If a line of the data below contains the string "computer", copy it into your answer.

(Dataset entries)
%%
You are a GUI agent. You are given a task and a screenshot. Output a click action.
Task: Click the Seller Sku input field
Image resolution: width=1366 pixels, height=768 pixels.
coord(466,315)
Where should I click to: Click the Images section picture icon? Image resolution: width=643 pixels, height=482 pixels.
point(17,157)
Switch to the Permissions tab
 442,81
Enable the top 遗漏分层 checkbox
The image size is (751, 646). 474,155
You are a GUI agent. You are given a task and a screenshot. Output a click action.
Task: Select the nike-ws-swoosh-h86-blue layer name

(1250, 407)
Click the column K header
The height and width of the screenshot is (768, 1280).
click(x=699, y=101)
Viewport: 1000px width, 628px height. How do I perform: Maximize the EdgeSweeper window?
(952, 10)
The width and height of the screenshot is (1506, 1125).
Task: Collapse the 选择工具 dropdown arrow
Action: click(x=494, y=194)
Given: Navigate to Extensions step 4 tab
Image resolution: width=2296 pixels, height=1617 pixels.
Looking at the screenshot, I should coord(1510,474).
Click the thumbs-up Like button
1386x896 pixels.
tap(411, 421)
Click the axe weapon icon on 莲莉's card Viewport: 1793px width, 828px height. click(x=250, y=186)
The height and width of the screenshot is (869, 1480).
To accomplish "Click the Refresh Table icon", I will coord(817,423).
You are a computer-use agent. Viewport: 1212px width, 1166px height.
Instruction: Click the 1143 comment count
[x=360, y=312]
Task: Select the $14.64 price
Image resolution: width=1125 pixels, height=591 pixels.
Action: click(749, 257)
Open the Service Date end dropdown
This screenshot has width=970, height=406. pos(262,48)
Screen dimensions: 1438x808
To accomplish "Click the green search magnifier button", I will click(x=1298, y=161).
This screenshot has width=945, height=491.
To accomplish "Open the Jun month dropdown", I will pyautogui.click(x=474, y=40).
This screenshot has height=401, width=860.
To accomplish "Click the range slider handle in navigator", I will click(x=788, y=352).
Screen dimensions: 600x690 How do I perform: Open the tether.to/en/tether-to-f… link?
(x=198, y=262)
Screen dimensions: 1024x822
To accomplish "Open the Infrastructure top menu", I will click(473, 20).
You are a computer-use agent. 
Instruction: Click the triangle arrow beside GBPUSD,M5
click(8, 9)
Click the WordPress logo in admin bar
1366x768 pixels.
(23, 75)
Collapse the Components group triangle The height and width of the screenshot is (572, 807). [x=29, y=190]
%%
(TASK ANSWER):
You are a computer-use agent. Viewport: 1212px width, 1166px height.
You are a computer-use agent. 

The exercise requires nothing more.